Peter Kafka

Recent Posts by Peter Kafka

Jimmy Kimmel’s Shocking Upfront Rant Exposed! (Spoiler: Not So Shocking.)

kimmelDid you hear about Jimmy Kimmel’s shocking rant at ABC’s “upfront” sales presentation this week? The New York Times said the comedian’s routine, presented to an auditorium full of potential ad buyers, generated a “mixture of uneasy laughs and the occasional gasp.” That’s because he said things along the lines of this:

Every year we lie to you and every year you come back for more. You don’t need an upfront. You need therapy. We completely lie to you, and then you pass those lies onto your clients.
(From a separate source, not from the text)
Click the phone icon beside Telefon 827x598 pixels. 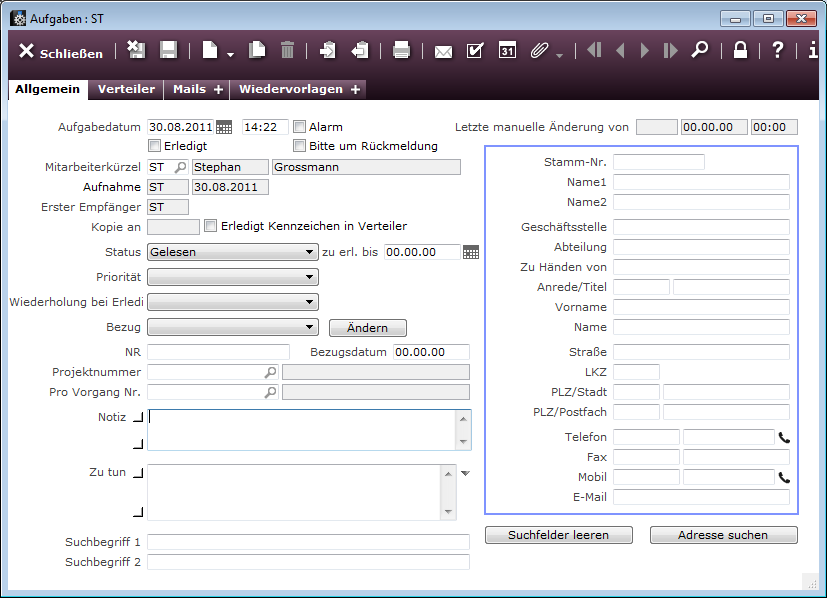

Predictably, this generated lots of gasping in cyberspace, but it shouldn’t have. The networks always bring comedians onstage during upfronts to poke fun at themselves and their competitors.
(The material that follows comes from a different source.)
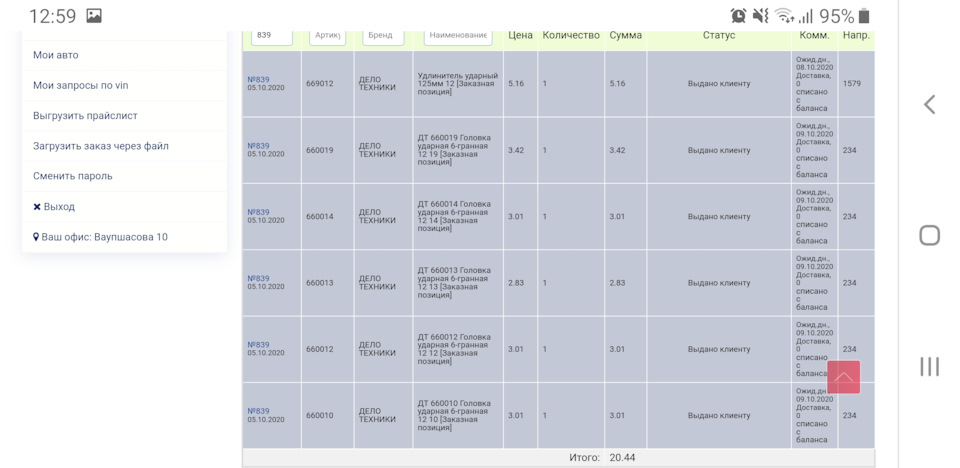The image size is (960, 468).
Task: Tap the alarm clock status icon
Action: [738, 16]
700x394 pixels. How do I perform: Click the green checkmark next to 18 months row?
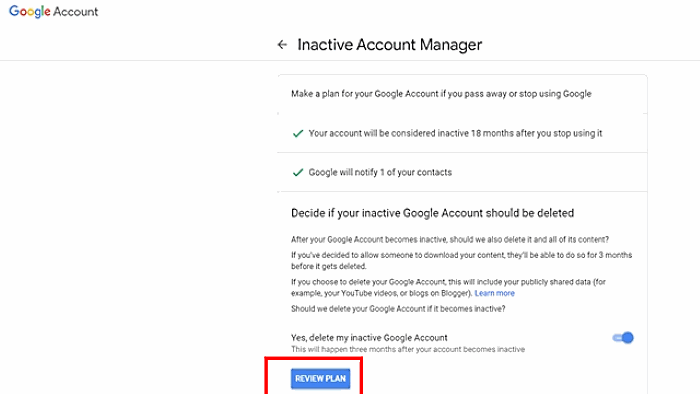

That’s because they need to. The upfronts, where the TV broadcasters show off next year’s shows to advertisers, are a week-long hard-sell. Without some “hey, we’re in on the joke” levity, these things would collapse of their own weight.

And as far as “the occasional gasp”? I was at the 2004 upfront where GE’s (GE) NBC rolled out its animated show based on Siegfried & Roy–a year after Roy had been attacked by one of his own tigers–and attempted to assure advertisers that this was OK by rolling an interview with the mangled entertainer. Now that generated some gasping.
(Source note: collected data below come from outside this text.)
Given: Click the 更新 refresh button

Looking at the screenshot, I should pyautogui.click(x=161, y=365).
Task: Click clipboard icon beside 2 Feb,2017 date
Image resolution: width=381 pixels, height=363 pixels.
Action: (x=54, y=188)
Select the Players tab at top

Anyway, no need to trust either me or Deadline Hollywood’s Nikki Finke, who patiently walks through all of this as well. Here, via the miracle of Google’s (GOOG) YouTube, is Kimmel’s routine in its entirety. Enjoy it now, in case the Disney-owned (DIS) network sends a take-down notice. Warning: Contains a couple curse words that people in the advertising business have heard before.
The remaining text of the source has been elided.